群馬県副知事 宇留賀敬一(以下、宇留賀):札幌では「NoMaps」、神戸では「078KOBE」など、地域発でイノベーションを起こしていく試みが国内各所で見られています。群馬においてはこの「湯けむりフォーラム」を通して地域発のイノベーションを生み出していけたらと思っています。

今回のセッションのテーマは「教育」。群馬から始まる教育イノベーション、都市をリードする「地方でしか受けられない教育」とは何かについて、共愛学園前橋国際大学の学長である大森昭生さん、STEAM教育者でありジャズピアニストや数学研究者としても活動する中島さち子さんをお招きしてトークセッションを行います。まずはお二人から最近の取り組みについて伺い、議論を進めていきます。

地学一体でグローカルな人材を育てる

大森昭生氏(以下、大森):共愛学園前橋国際大学で学長をしています、大森昭生です。2021年から新しく生まれる「共愛学園前橋国際大学短期大学部」の学長も兼ねることになっております。また大学の仕事の他には、中央教育審議会や内閣府の会議に出席したり、官邸に置かれている教育再生実行会議でスピーチをしたりするなど、これからの大学や教育のあり方についての政策決定過程に参画しています。

群馬県とは青少年健全育成や男女共同参画などの分野で関わっており、よりよい社会をつくっていくため県庁に足しげく通っています。
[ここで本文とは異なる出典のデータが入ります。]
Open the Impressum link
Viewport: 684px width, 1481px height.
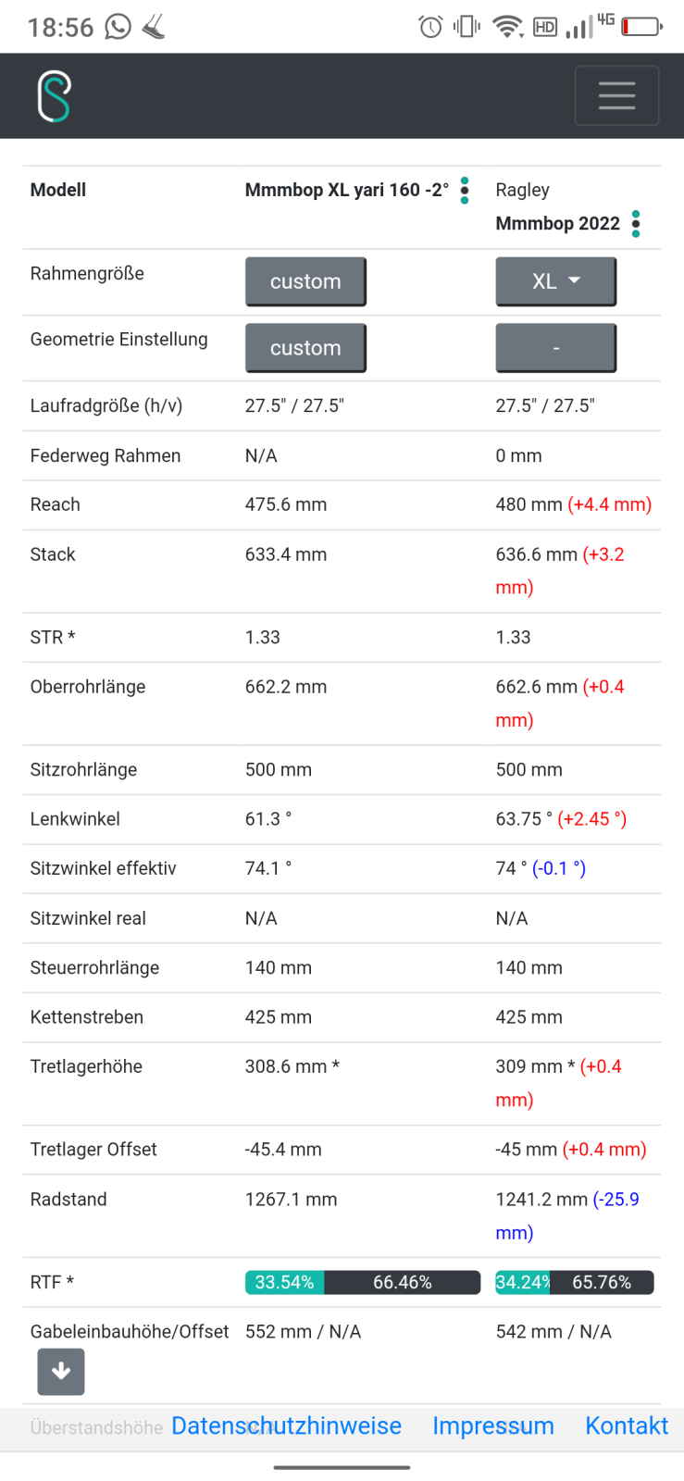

また私自身が前橋市民で、地方創生の会議で座長をさせていただいていたり、前橋スーパーシティのアーキテクトの統括も任されております。ちなみにプライベートでは小・中・高校生の父でもありまして、今日の話は親としても大事なお話になるんじゃないかと考えています。

共愛学園前橋国際大学の現在のキャッチフレーズは「地域の未来は私が作る」というもので、学生たちが自分ごととして地域に関わっていけるような学びを展開したいと考えています。地方の大学は元気がない、なんてニュースがあちこちで流れていますが、おかげさまで本学は全国の学長同士が投票し合うランキングにおいて、教育面では4年連続5位をいただいています。実際に受験生もどんどん増えていますし、地域に根ざしていることが評価に繋がっているのかなと思っています。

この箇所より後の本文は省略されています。